Other films I love and realize they are not viewed in the same light by many other people. The same is true for all art forms, including paintings and literature. But the criteria for movie-going cannot be narrowed to a bias that some of another generation can reduce to “kick-ass” cinema, as I call it. “Kick-ass cinema” can be defined as a type of film where the predominant emotion is one of elation when the hero “kicks-ass” against the protagonist and the entire film-making experience is cathartic only for those who view life through a very narrow window.

This is not really a new problem for film-makers and there are a number of films that have been made from the post-WWII generation through today catering to the “kick-ass” audience. However, the types of films that have lingered in the highest-grossing list and the ones that have earned sequels in the past ten to twenty years represent the “dumbing-down’ of a large portion of the movie-going audience.
To be fair, films like Titanic & Avatar don’t really figure in this category. But films like “Fast & Furious”, Transformers and other mindless high-speed car chase action films are fast becoming the sure-fire hits for Hollywood studios. These films are the counter-point to the small, independent pictures that have been made in the U.S. and abroad since the ‘60’s.

The breakdown of the old Hollywood studio system did spawn independent and foreign films that make us think. But the “kick-ass” brand of film-making makes money and that is why they are here to stay. At some point in our lives, as we age, we start to ask ourselves how much money we want to spend to be entertained by the same mindless pap that is being paraded on screen and masquerades for “entertainment?” Speaking for myself, this is a nasty apocalyptic thought. Even the notion of having to waste two or more hours sitting through this type of dribble has made the very thought of becoming a film critic akin to someone condemned to a torture chamber.

One of the most satisfying addendums I have seen in recent times comes in one of my least favorite movie guides, “Entertainment Weekly.” In the sidebar, there is a list where the highest-grossing films of all times are adjusted for inflation, and the list begins to look quite different. (“Gone with the Wind” comes out on top, I do believe!)

So the good news is that there are still great films being made, even in Hollywood. But the demand is high for pabulum and dribble being churned out of Hollywood simply to generate revenue, and that is all we may eventually get. Imagination and originality in plots and content are all that should be asked for in good film-making. It’s not too much to ask and we should all demand more of it in the days and decades to come.
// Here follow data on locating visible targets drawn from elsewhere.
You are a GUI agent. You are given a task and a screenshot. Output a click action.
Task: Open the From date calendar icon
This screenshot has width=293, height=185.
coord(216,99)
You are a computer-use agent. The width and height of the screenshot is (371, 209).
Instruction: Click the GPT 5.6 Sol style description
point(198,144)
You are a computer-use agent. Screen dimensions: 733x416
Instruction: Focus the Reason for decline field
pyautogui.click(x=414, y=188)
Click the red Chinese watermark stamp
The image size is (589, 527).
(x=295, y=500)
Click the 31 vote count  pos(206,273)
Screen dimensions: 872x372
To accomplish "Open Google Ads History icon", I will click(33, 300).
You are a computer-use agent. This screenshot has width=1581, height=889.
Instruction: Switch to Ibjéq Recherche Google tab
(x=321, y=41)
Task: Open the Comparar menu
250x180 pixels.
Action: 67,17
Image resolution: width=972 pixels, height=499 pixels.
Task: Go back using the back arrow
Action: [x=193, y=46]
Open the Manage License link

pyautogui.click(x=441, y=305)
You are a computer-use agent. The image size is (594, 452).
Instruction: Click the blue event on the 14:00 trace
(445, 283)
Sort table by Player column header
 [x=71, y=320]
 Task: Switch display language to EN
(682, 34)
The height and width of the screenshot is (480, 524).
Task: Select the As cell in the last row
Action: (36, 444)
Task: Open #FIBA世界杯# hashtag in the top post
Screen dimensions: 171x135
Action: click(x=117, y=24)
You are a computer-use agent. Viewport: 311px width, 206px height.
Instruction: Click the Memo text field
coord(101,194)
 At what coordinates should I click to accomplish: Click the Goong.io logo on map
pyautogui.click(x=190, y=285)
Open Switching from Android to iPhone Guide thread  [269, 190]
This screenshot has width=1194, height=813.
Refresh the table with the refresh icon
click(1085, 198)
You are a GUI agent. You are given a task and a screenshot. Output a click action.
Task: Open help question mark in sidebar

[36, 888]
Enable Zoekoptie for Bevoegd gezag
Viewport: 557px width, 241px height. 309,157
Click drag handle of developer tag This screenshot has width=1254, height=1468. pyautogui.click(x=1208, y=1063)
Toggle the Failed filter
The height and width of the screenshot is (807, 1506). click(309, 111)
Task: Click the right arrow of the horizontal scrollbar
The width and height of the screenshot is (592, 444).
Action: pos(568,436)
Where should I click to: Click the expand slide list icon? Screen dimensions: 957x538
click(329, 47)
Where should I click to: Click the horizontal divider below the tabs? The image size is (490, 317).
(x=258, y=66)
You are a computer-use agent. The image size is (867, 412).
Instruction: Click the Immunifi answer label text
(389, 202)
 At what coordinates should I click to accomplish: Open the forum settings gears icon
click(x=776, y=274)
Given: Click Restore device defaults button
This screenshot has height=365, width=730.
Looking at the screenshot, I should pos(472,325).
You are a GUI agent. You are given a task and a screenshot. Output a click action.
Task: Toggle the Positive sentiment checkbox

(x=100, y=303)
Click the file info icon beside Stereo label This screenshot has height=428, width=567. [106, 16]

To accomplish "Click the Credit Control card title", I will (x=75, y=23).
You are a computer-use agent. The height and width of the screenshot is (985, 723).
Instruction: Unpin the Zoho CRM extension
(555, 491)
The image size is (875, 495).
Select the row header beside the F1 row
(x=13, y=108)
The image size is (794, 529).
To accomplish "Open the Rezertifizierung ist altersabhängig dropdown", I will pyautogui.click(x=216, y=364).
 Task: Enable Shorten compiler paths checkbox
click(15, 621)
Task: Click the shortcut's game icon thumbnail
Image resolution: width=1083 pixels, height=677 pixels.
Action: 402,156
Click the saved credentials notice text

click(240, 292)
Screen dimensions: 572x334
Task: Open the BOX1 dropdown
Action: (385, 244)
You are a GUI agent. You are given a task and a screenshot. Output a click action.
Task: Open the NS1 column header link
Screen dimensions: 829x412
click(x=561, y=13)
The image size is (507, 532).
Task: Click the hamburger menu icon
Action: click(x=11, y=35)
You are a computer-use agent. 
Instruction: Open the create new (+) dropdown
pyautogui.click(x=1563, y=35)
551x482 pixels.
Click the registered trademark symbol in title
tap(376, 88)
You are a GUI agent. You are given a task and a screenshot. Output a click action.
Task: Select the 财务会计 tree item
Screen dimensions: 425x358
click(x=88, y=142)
Capsule Review: The Wolfman

I like “old school” movies such as these because if you go to see a movie about werewolves, you would expect blood and gore. And this picture delivers that. Anthony Hopkins and Benecio del Toro are good in their parts. Hopkins reminds me a bit of the old Boris Karloff who would behave in horror films the way he was expected to behave. He was there to deliver a “menacing persona” that would encompass a whole spectrum of horror we had come to expect from his presence in a movie.

In this case, Hopkins doesn’t even have to extend himself much to allow us to identify him with the menacing persona. He delivers it in his voice. The plot is pretty standard as wolfman plots go, but my one big complaint was the fact that the character del Toro played was supposed to be an actor. That footage must have ended up on the cutting room floor as we never see him, save for one brief flash, acting. But the idea would have been interesting enough to further the characters development and was instead, simply thrown out as an interesting aside to his character.

The movie is fairly forgettable, but there are worst wolfman movies out there. Unfortunately, I don’t have to guess because I have seen a few of them! The movie is a good popcorn movie for Friday night horror but not worth the trip to the cinema.